Message Handling Fundamentals
- Sending
- The act of transmitting a message from an application through the communication layer to the network.
- Receiving
- The act of a machine accepting a message from the network; the message has arrived but is not yet visible to the application.
- Delivering
- The act of passing a received message to the application; this is when the application actually sees and processes the message.
- Holdback queue
- A buffer where received messages are held when they cannot be delivered immediately, such as when waiting for earlier messages to maintain ordering guarantees.
- Multicast
- One-to-many communication where a single message is delivered to a specific group of processes.
- Unicast
- One-to-one communication where a message is sent to a single recipient.
- Broadcast
- One-to-all communication where a message is sent to every process on the network.
IP Multicast
- IP Multicast
- Network-layer multicast using UDP, IGMP, and PIM; works well in controlled environments but is blocked by most ISPs on the public internet.
- Internet Group Management Protocol (IGMP)
- Protocol operating between hosts and local routers that allows hosts to join and leave multicast groups dynamically through membership reports.
- Protocol Independent Multicast (PIM)
- Multicast routing protocol that distributes traffic between routers using the existing unicast routing table for reverse path forwarding.
- Reverse Path Forwarding (RPF)
- Technique where routers accept multicast traffic only if it arrives on the interface used to reach the source, preventing loops.
- PIM Dense Mode (PIM-DM)
- PIM mode using flood-and-prune approach; floods multicast traffic everywhere, then prunes branches where there are no receivers.
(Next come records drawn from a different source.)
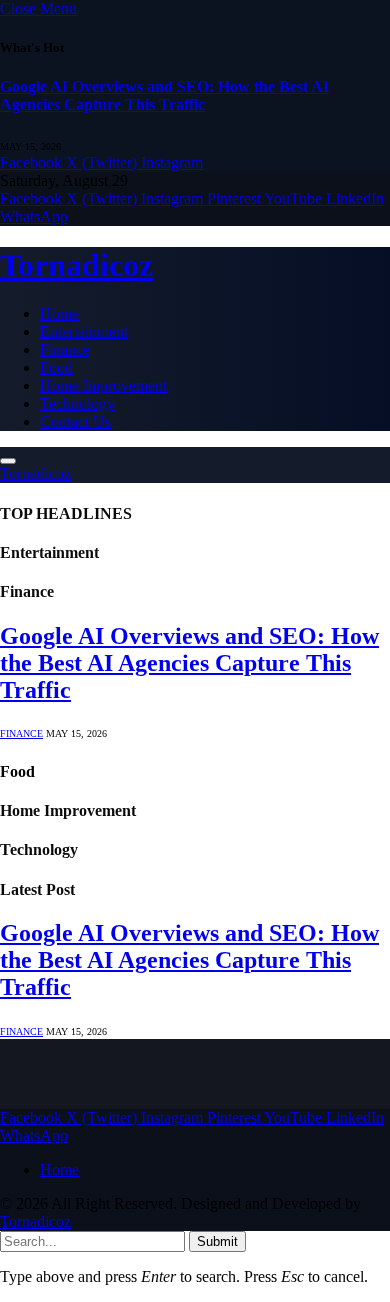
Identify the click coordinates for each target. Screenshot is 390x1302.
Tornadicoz (35, 1221)
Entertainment (84, 331)
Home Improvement (103, 385)
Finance (65, 349)
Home (59, 313)
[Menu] (8, 461)
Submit (217, 1241)
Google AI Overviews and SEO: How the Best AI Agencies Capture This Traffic (164, 95)
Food (56, 367)
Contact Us (75, 421)
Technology (77, 403)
Appropriate when most subnets have receivers.
- PIM Sparse Mode (PIM-SM)
- PIM mode requiring explicit joins to a Rendezvous Point; routers send Join messages toward the RP to build a shared distribution tree. Appropriate when receivers are sparsely distributed.
- Rendezvous Point (RP)
- In PIM Sparse Mode, a designated router that serves as a meeting point where sources send traffic and receivers join to receive it.
- Prune message
- In PIM Dense Mode, a message sent upstream by routers with no interested receivers to stop receiving multicast traffic for a group.
- Join message
- In PIM Sparse Mode, a message sent toward the Rendezvous Point to join a multicast group and build the distribution tree.
Multicast Reliability Levels
- Unreliable multicast
- Best-effort delivery with no guarantees; messages may be lost, duplicated, or delivered to only some recipients.
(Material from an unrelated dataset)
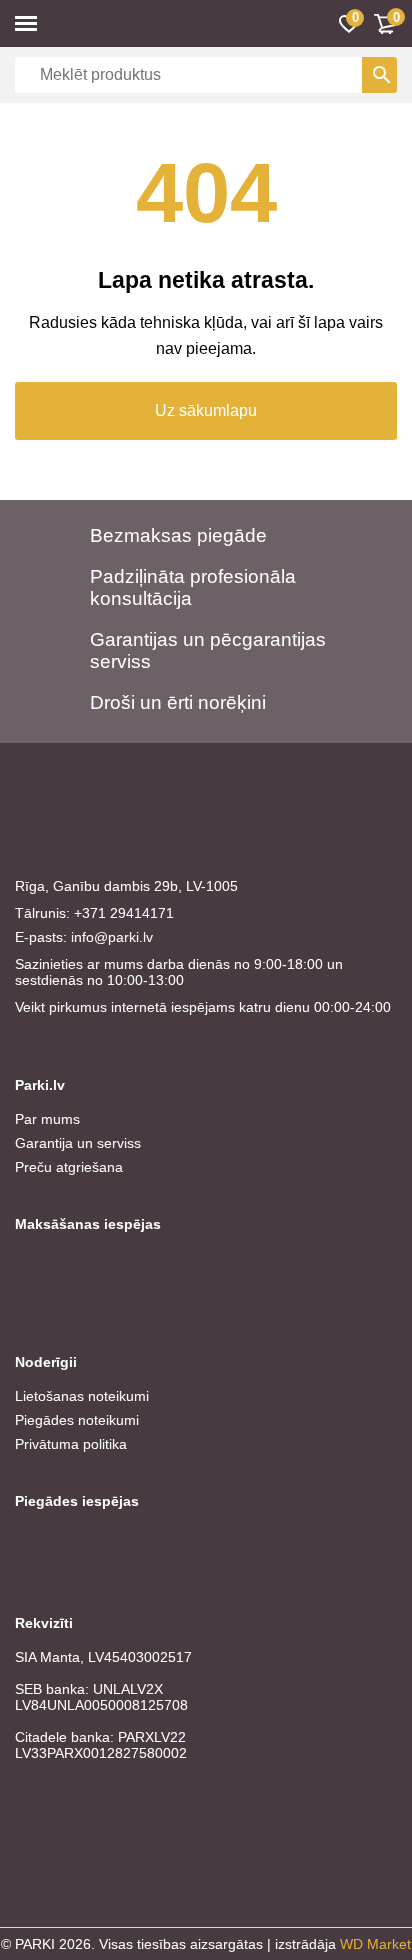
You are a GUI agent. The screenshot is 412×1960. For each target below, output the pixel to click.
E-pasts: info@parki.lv (84, 937)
- Best-effort reliable multicast
- Multicast guaranteeing delivery to all live recipients if the sender completes without crashing; does not handle sender failures during transmission.
- Reliable multicast
- Multicast guaranteeing agreement (if any correct process delivers, all correct processes eventually do), integrity (at most once, only if sent), and validity (sender delivers to itself).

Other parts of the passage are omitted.